Atordoado, nervoso, olhava para eles, olhava para os meus colegas, para os funcionários e só pensava “Vou mesmo ter muitas saudades de várias destas pessoas, desta escola. Vou mesmo ter muitas saudades destes miúdos que acompanho há dois anos. Não acredito que eles fizeram mesmo isto!” A custo, engoli em seco. “Não acredito que me vou embora!”
– Stôr, vai chorar?
– Eu? Poupe-me, menina! Claro que não. Eu não choro!
– Oh stôr, claro que chora. Toda a gente chora. Eu quando vi o seu carro chegar já chorei. E olhe, o Bruno quase chorou que o Miguel bem viu, e é rapaz, veja lá.
- Vá, chega! Vamos para dentro. Que é lá isto, meninos menores de idade fora da escola. Vá, tudo para dentro!
– Oh, o porteiro deixou e a stôra de Francês disse que não fazia mal.
– O stôr ‘tá é a disfarçar para não chorar.
– Vá stôr, então vá, ria. Agente ri sempre tanto consigo.
- Lá 'tá o stôr. Vá, não faça essa cara de mau que não nos engana.
- Stôr, quer ficar com os cartazes que agente fez? Assim lembra-se de nós.
- Sim claro, e vou decorar as paredes da minha casa com todos, claro.
- Oh stôr guarde em algum lado. Quer que agente ajude?
– Mas gostou, não gostou?

### TAREFAS DO EXERCÍCIO:
a - Transcreva do texto sobre a despedida do professor o trecho que vai de "- Lá 'tá o stôr." até "gostou, não gostou?".
b - Retome o texto sobre a despedida do professor a partir do ponto em que ele termina e dê-lhe continuidade.
As linhas não têm nenhuma relação com o texto sobre a despedida do professor.

### DADOS FORNECIDOS:
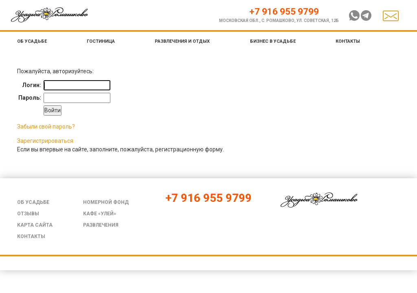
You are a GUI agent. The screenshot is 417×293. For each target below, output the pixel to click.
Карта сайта (35, 225)
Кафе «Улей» (99, 213)
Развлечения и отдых (182, 41)
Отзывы (28, 213)
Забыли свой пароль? (46, 126)
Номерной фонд (106, 202)
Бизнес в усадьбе (273, 41)
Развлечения (101, 225)
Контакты (348, 41)
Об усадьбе (32, 41)
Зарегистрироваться (45, 141)
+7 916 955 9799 (284, 12)
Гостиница (101, 41)
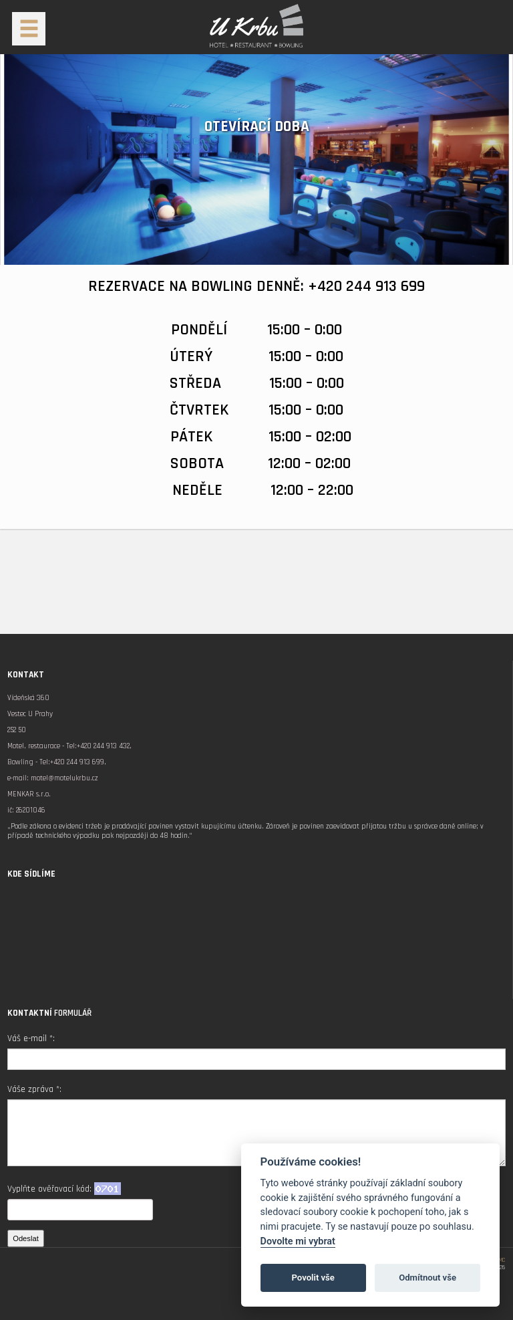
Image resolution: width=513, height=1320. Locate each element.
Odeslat (26, 1238)
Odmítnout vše (427, 1278)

### TAREFAS RESOLVIDAS:
a -
- Lá 'tá o stôr. Vá, não faça essa cara de mau que não nos engana.
- Stôr, quer ficar com os cartazes que agente fez? Assim lembra-se de nós.
- Sim claro, e vou decorar as paredes da minha casa com todos, claro.
- Oh stôr guarde em algum lado. Quer que agente ajude?
– Mas gostou, não gostou?

b -
– 'Tava à espera, 'tava?
– Vá stôr, agente vai consigo até à sala de professores.
– Yaaaa, bora lá todos com o stôoooor.
- Stôra, venha também.
– Stôr, agora a sério, fique cá para o ano, fique. Agente fez isto para si. Fique.

8 comentários:

fátima disse...

Meu querido, não me espanta nada disto, nada.
Fiquei emocionada e enternecida mas não me espanta nada a recepção que te fizeram.
Conheço-te, sei o tipo de relação que tens com os alunos, sei o quanto eles te adoram porque tens um toque especial para os cativar, para os ajudar, para os ouvir. E isso é mais importante que tudo. Com a tua ironia e brincadeiras, com a tua capacidade de os ouvir, de lhes dar atenção e conselhos eles ligam-se a ti de uma maneira, sempre achei isso e tu sabes bem. Não me espanta mesmo nada esta atitude deles. E quando se tem os alunos mais do que um ano seguido há laços que se criam ainda mais fortes.
Na escola de Alhandra ainda hoje falam de ti, perguntam por ti, querem que cá venhas e tudo com muito carinho e saudade. Tu marcaste muito muitos alunos da escola e mesmo os que cá já não estão, quando cá vêm visitar perguntam logo por ti.
Além de óptimo professor, és uma pessoa que toca os miúdos como ser humano e os miúdos são muito sensíveis a isso. Vêem-te como um modelo a seguir e acredita que não fazem isso com todos os professores, eles sabem separar o trigo do joio nessas coisas.
Sei que também tenho uma muito boa relação com os alunos e que deixo saudades, mas não os consigo tocar da mesma forma como tu consegues, tens qualquer coisa de especial e não é só para eles, sempre te disse isso. Tu tens uma energia qualquer que atrai pessoas e lhes faz bem ter-te presente. Já sei que achas que estou a exagerar, mas é verdade.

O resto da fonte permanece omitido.